Scotland business

Scottish farm incomes 'fell by 34% in 2012'

farmer with sheep Image copyright Reuters
Image caption Poor weather and increased running costs contributed to a drop in the average income

The average income for Scottish farms fell by 34% in 2012, according to an annual study.

Figures released by Scotland's chief statistician suggested that the average farm's income dropped to £30,000.

Increased running costs, a fall in value of both crop and livestock, and poor weather were blamed for the decline.

Despite the fall in income, the average net worth of Scottish farm businesses was largely unchanged at £1.3m.

The yearly report showed that a rise in the cost of animal feed was a key factor in increasing running costs for most Scottish farms, with an average rises of 19% being reported.

The fall in output value was due to an average £4,000 drop in the value of crop production other than cereals and potatoes, with poor weather seen as a key contributing factor to this fall.

There was also a reduction in the value of sheep, which helped push the income of some farms down to £20,000.

Falling incomes

Incomes fell across all farming sectors with the exception of general cropping businesses, which saw a 10% rise in profits from £52,000 in 2011 to £55,000 in 2012.

Farms also relied more heavily on using unpaid labour from owners, family members and business partners.

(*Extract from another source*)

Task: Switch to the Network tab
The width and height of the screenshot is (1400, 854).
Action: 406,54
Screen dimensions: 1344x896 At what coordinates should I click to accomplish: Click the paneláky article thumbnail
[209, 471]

A conversion of income figures showed that the income generated from almost half of businesses (43%) would not have made enough to meet the minimum agricultural wage. This includes the one in five farm businesses that made a loss, up from one in ten in 2011.

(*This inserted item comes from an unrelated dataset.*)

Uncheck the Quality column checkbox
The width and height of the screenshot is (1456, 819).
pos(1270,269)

The figures also showed farms placing an increased reliance on other sources of income, including hosting mobile phone masts, tourism and additional support from grants and subsidies.

Commenting on the figures, Rural Affairs Secretary Richard Lochhead said: "These figures confirm what we already know - that the 2012 season was extremely tough going for almost all farming sectors in Scotland and across the UK. It also shows the cyclical nature of farming, where some good years are followed by less good years.

""All the indications are that 2013 was a much better year for Scottish agriculture, as shown in the Total Income from Farming 2013 statistics, and my expectation is that this will be reflected in next year's Farm Business Income report.

"However, the fact that cattle and sheep farms, both lowland and upland, saw such a significant fall in income is particularly concerning and highlights how important it is we have the right support in place for our farmers and crofters in the next CAP."